Laks V.S. Lakshmanan is a Professor in the Department of Computer Science at the University of British Columbia (UBC), within the Faculty of Science. His research focuses on data management, graph computing, machine learning, and algorithms, with notable contributions to dense subgraph discovery, influence maximization, and healthcare informatics. He teaches advanced courses on databases and data management, including CPSC 404 (Advanced Relational Databases) and CPSC 534L (Topics in Data Management). His awards include the ACM SIGMOD Research Highlight Award, the IEEE Data Science Best Paper Award, and recognition as an ACM Distinguished Scientist (2016). His work bridges theoretical algorithm design with practical applications in social networks, bioinformatics, and healthcare. Key research themes include optimizing graph algorithms for large-scale data, combating misinformation through network analysis, and developing efficient methods for subgraph enumeration and influence propagation. His recent publications explore topics like clinical event prediction (TRACE), cost-effective LLM selection (ThriftLLM), and cross-modal consistency in AI systems. Education: Details not explicitly provided in sources. Grants & Funding: Recipient of NSERC Discovery Accelerator Supplements. Labs/Teams: Engaged in UBC's data management research groups and collaborative initiatives with industry partners.

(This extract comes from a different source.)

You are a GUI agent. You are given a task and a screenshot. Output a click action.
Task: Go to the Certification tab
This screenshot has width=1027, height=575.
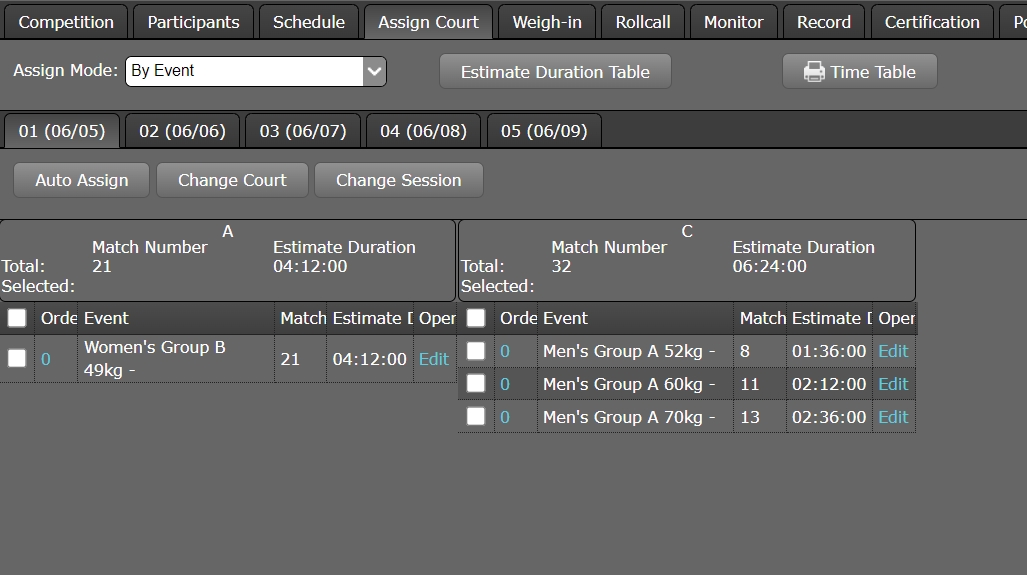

Josh Reiss is a Professor of Audio Engineering at Queen Mary University of London (QMUL), part of the School of Electronic Engineering and Computer Science . He holds additional roles including President-Elect and Fellow of the Audio Engineering Society (AES), and Visiting Professor at Birmingham City University. His research focuses on audio signal processing, procedural audio, and intelligent music production. He earned degrees including BSc in Physics, BSc in Mathematics, and a PhD. Research & Awards : Reiss has published over 200 papers, authored books like Intelligent Music Production , and received awards such as the AES Board of Governors Award (2009, 2010) and Best JAES Paper 2016. His work spans sound synthesis, dynamic range compression, and live audio systems. Teaching & Industry : Teaches modules like Artificial Intelligence and Sound Design. Co-founded startups LandR (AI mixing), Tonz, and Nemisindo. Leads the Centre for Digital Music at QMUL, advancing research in audio technology. Labs & Teams : Active in the Centre for Digital Music, collaborating on projects like the Open Multitrack Testbed and semantic audio evaluation tools.